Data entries
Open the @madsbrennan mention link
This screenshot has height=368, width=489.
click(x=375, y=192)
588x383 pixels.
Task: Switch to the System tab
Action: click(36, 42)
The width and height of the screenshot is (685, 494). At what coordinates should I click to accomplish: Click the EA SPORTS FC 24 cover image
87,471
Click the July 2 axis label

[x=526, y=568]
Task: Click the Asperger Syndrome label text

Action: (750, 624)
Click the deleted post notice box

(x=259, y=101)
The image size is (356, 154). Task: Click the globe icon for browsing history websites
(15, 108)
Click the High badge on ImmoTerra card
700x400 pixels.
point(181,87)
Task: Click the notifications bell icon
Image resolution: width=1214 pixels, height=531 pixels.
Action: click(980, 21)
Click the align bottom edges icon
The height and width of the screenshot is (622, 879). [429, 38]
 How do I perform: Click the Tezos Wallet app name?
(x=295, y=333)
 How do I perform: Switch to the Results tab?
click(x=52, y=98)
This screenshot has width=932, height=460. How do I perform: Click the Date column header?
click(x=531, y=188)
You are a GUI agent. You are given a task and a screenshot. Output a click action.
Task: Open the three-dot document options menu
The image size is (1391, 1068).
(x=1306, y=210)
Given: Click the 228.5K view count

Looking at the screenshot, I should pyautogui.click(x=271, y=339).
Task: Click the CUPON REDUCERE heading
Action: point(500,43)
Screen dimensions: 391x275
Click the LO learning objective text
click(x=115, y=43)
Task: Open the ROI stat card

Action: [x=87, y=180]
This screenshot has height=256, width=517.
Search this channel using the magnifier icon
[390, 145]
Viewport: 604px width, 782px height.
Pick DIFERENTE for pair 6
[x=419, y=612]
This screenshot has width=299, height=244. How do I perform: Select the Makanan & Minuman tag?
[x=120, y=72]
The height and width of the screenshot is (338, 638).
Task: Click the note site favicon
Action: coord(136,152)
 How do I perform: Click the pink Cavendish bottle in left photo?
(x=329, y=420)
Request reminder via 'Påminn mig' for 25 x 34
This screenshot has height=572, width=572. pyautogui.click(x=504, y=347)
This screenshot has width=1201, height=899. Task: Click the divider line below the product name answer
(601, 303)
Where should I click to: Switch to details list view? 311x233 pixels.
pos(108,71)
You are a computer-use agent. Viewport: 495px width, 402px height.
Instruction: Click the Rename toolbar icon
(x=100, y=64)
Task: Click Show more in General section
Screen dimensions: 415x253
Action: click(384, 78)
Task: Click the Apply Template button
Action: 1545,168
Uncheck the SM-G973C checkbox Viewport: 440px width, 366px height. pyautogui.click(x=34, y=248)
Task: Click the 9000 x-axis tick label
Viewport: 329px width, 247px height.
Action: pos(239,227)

• **YOUR TASK**: Would you repeat the records above without any changes?

• **OUTPUT FOR THIS TASK**:
Open the @madsbrennan mention link
This screenshot has height=368, width=489.
click(x=375, y=192)
588x383 pixels.
Task: Switch to the System tab
Action: click(36, 42)
The width and height of the screenshot is (685, 494). At what coordinates should I click to accomplish: Click the EA SPORTS FC 24 cover image
87,471
Click the July 2 axis label

[x=526, y=568]
Task: Click the Asperger Syndrome label text

Action: (750, 624)
Click the deleted post notice box

(x=259, y=101)
The image size is (356, 154). Task: Click the globe icon for browsing history websites
(15, 108)
Click the High badge on ImmoTerra card
700x400 pixels.
point(181,87)
Task: Click the notifications bell icon
Image resolution: width=1214 pixels, height=531 pixels.
Action: click(980, 21)
Click the align bottom edges icon
The height and width of the screenshot is (622, 879). [429, 38]
 How do I perform: Click the Tezos Wallet app name?
(x=295, y=333)
 How do I perform: Switch to the Results tab?
click(x=52, y=98)
This screenshot has width=932, height=460. How do I perform: Click the Date column header?
click(x=531, y=188)
You are a GUI agent. You are given a task and a screenshot. Output a click action.
Task: Open the three-dot document options menu
The image size is (1391, 1068).
(x=1306, y=210)
Given: Click the 228.5K view count

Looking at the screenshot, I should pyautogui.click(x=271, y=339).
Task: Click the CUPON REDUCERE heading
Action: point(500,43)
Screen dimensions: 391x275
Click the LO learning objective text
click(x=115, y=43)
Task: Open the ROI stat card

Action: [x=87, y=180]
This screenshot has height=256, width=517.
Search this channel using the magnifier icon
[390, 145]
Viewport: 604px width, 782px height.
Pick DIFERENTE for pair 6
[x=419, y=612]
This screenshot has width=299, height=244. How do I perform: Select the Makanan & Minuman tag?
[x=120, y=72]
The height and width of the screenshot is (338, 638).
Task: Click the note site favicon
Action: coord(136,152)
 How do I perform: Click the pink Cavendish bottle in left photo?
(x=329, y=420)
Request reminder via 'Påminn mig' for 25 x 34
This screenshot has height=572, width=572. pyautogui.click(x=504, y=347)
This screenshot has width=1201, height=899. Task: Click the divider line below the product name answer
(601, 303)
Where should I click to: Switch to details list view? 311x233 pixels.
pos(108,71)
You are a computer-use agent. Viewport: 495px width, 402px height.
Instruction: Click the Rename toolbar icon
(x=100, y=64)
Task: Click Show more in General section
Screen dimensions: 415x253
Action: click(384, 78)
Task: Click the Apply Template button
Action: 1545,168
Uncheck the SM-G973C checkbox Viewport: 440px width, 366px height. pyautogui.click(x=34, y=248)
Task: Click the 9000 x-axis tick label
Viewport: 329px width, 247px height.
Action: pos(239,227)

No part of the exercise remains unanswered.